SHORT PROBLEM: Rewrite the stretch of rows from the line containing "You are a computer-use agent. Image resolution: width=1173" through the end of the rows, swapping "Screen dimensions" for "Screen size" and leaving everything else unchanged.

BEGIN

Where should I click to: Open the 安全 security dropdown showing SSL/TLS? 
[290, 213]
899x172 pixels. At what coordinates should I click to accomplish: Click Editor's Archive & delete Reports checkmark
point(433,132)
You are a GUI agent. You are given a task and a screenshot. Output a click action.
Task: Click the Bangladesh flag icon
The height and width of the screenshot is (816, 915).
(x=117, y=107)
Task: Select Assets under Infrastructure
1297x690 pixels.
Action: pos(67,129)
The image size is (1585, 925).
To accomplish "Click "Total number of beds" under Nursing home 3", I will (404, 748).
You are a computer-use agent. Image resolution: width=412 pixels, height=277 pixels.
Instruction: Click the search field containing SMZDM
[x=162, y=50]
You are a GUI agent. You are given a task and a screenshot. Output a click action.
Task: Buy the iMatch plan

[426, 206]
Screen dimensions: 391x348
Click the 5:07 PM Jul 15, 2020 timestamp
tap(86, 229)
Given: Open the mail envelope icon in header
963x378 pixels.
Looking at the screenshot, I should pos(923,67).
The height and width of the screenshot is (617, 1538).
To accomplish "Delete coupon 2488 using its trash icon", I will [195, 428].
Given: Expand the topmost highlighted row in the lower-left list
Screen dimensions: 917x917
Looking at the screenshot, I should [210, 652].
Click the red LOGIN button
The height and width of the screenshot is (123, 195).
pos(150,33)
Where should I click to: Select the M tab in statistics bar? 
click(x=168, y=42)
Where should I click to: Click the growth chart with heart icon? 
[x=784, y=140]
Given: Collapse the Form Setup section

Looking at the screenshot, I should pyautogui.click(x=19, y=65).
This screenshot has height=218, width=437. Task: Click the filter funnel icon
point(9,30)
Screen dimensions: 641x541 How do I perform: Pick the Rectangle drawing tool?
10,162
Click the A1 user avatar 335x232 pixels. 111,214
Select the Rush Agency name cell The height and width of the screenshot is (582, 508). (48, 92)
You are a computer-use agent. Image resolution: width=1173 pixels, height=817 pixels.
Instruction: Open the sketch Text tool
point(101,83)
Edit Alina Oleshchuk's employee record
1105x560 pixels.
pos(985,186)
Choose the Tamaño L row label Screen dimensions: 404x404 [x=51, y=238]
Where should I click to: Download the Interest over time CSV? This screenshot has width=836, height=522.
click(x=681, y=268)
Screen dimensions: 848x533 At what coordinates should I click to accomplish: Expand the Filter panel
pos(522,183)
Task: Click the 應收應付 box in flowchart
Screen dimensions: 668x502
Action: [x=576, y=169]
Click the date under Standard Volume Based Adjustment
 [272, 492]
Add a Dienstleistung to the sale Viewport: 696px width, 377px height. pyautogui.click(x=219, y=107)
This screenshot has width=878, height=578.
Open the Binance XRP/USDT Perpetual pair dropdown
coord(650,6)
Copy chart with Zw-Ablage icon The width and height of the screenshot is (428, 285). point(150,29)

END

SOLUTION TO THIS EXERCISE:
You are a computer-use agent. Image resolution: width=1173 pixels, height=817 pixels.
Instruction: Open the sketch Text tool
point(101,83)
Edit Alina Oleshchuk's employee record
1105x560 pixels.
pos(985,186)
Choose the Tamaño L row label Screen size: 404x404 [x=51, y=238]
Where should I click to: Download the Interest over time CSV? This screenshot has width=836, height=522.
click(x=681, y=268)
Screen size: 848x533 At what coordinates should I click to accomplish: Expand the Filter panel
pos(522,183)
Task: Click the 應收應付 box in flowchart
Screen size: 668x502
Action: [x=576, y=169]
Click the date under Standard Volume Based Adjustment
 [272, 492]
Add a Dienstleistung to the sale Viewport: 696px width, 377px height. pyautogui.click(x=219, y=107)
This screenshot has width=878, height=578.
Open the Binance XRP/USDT Perpetual pair dropdown
coord(650,6)
Copy chart with Zw-Ablage icon The width and height of the screenshot is (428, 285). point(150,29)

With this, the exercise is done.